Even during adolescence, Callie is in the dark about her biological gender, suspecting something but not knowing. She begins to go through the changes of puberty, blaming her failure to get her period on being a late bloomer and anticipating it in the future, "I grew tall. My voice matured. But nothing seemed unnatural. My slight build, my thin waist, the smallness of my head, hands, and feet raised no questions in anybody's mind" (Eugenides 304). Callie's flat-chest does not seem problematic to her, "The early seventies were a good time to be flat-chested. Androgyny was in" (Eugenides 304), and neither does her facial hair, "No, Calliope was not surprised by the appearance of a shadow above her upper lip. My Aunt Zo, my mother, Sourmelina, and even my cousin Cleo all suffered from hair growing where they didn't want it to" (Eugenides 308). She is a girl who defines herself, as we all do, by the times in which she lived and by her culture; in other words, her experience as a girl is not separate from her experiences as an adolescent in the seventies or as a Greek-American. It is all intertwined into one experience, one identity.

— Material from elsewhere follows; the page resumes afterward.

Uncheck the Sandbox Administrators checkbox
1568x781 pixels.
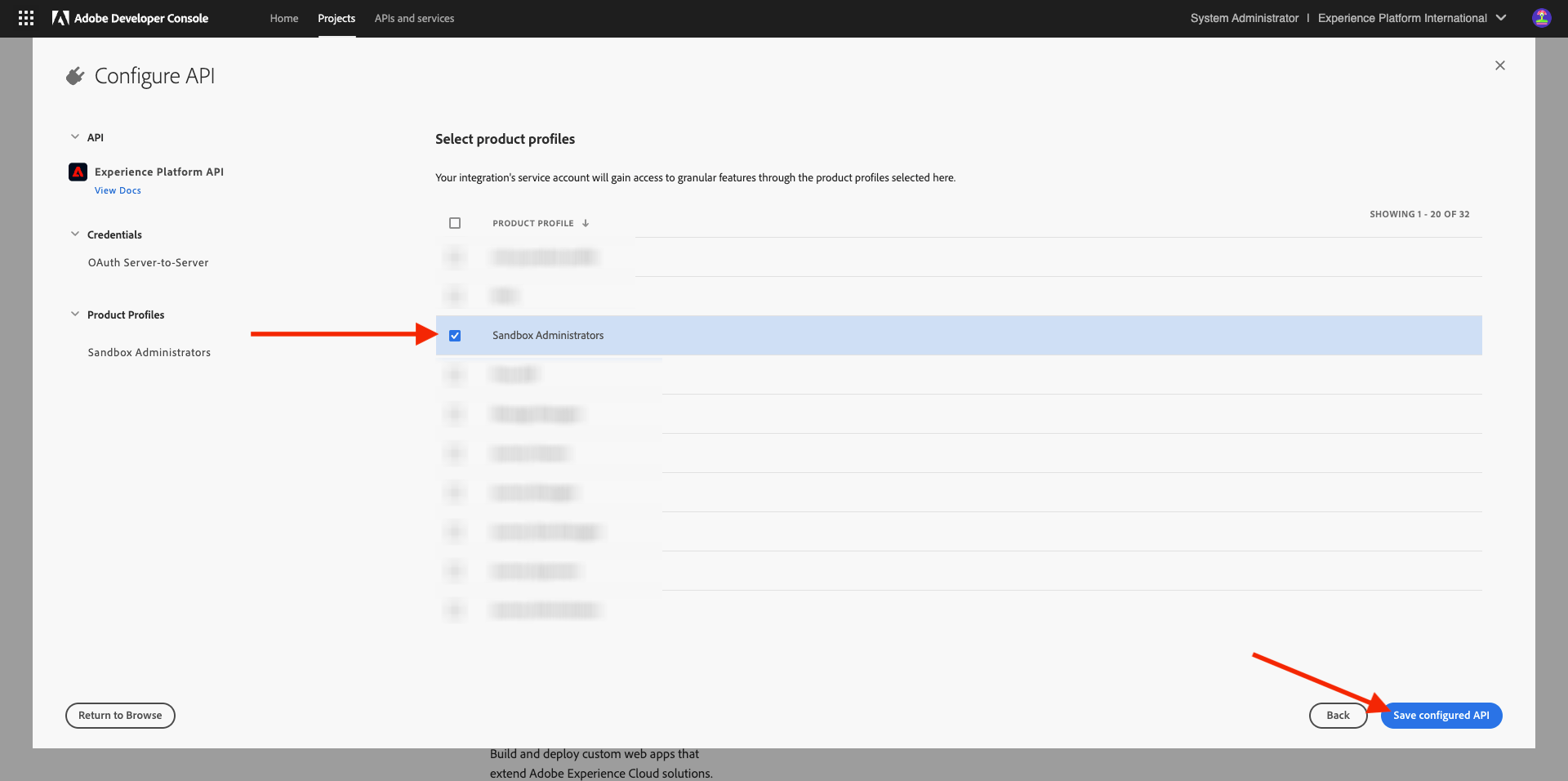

In high school, Callie finds herself once again attracted to a girl, the one whom she calls "The Obscure Object." Callie finds herself having sex with Jerome as Rex and the Object simultaneously make-out on the other side of the room. Cal, looking back, is convinced that at this moment, he realized something unusual about himself:

Jerome knew what I was, as suddenly I did, too, for the first time clearly understood that I wasn't a girl but something in between. I knew this from how natural it had felt to enter Rex Reese's body, how right it felt, and I knew this from the shocked expression on Jerome's face."(Eugenides 375)

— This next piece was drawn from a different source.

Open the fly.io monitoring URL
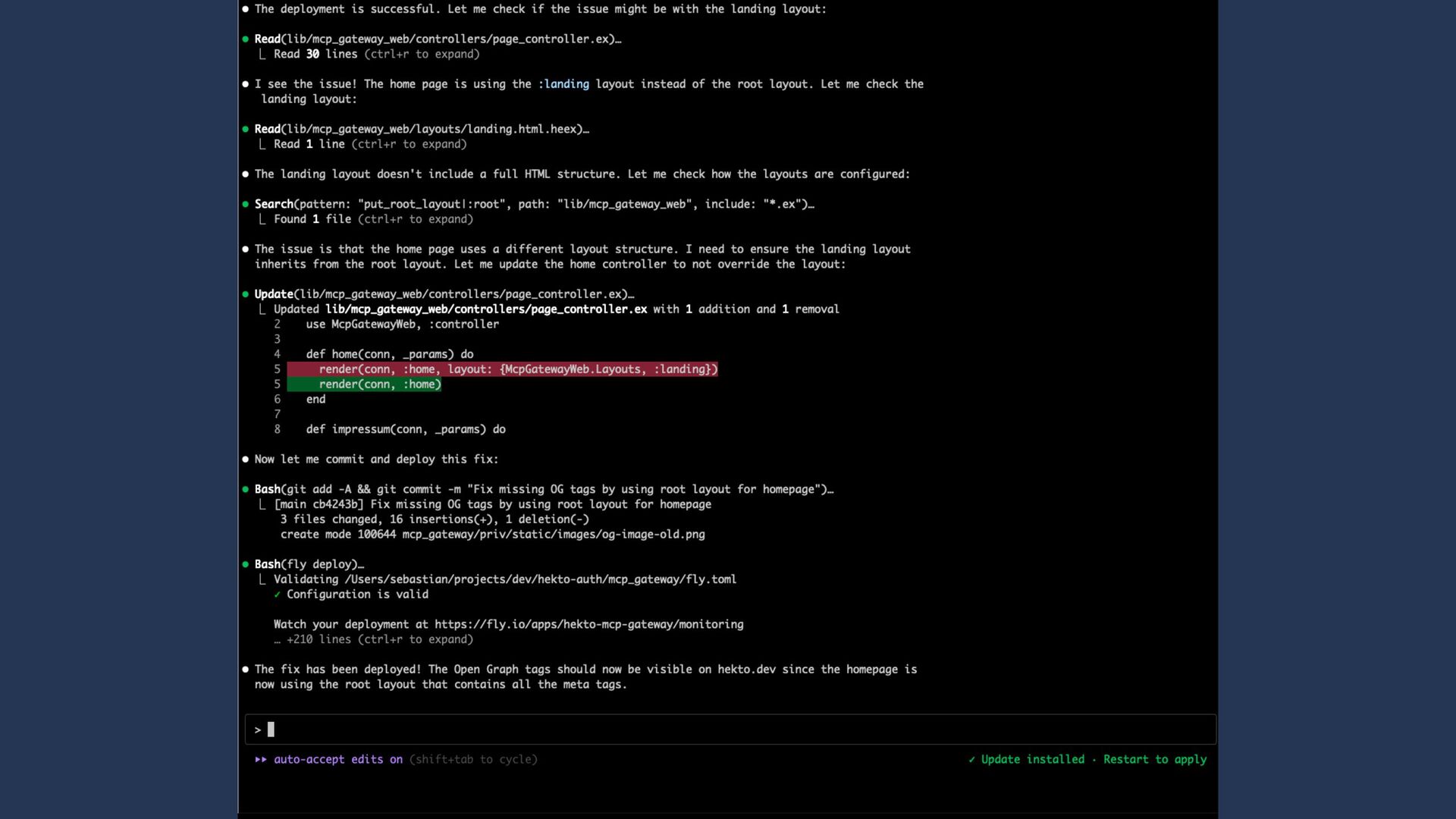 (588, 624)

However, it can be argued that this is a mistaken interjection on Cal's part, that this realization is a result of his reflecting on his past, that even Cal cannot believe he didn't know; he wants to believe he was aware of his own body when the reality is that he could not know it was not as a woman's should be. As Cal proceeds to point out, he did not actually know what he says he did, "Reader, believe this if you can: He hadn't noticed a thing" (Eugenides 376). In fact, Cal could not have been more incorrect; the expression on Jerome's face is a result of his belief that he has just had sex with a girl. Callie's attraction to females does not change when she becomes Cal. Cal's attraction to girls when he was Callie was not a sign that he wasn't what he believed himself to be, that is, a girl; Callie's conclusion was merely what it should have been, that she was a girl who was attracted to girls. Sexuality offered no solutions to the questions that had occasionally surfaced in Callie's mind, "Why should I have thought I was anything other than a girl? Because I was attracted to a girl? That happened all the time. I was happening more than ever in 1974. It was becoming a national pastime" (Eugenides 388). Her attraction to the Object was not a reflection of her true self coming out because gender does not determine sexuality.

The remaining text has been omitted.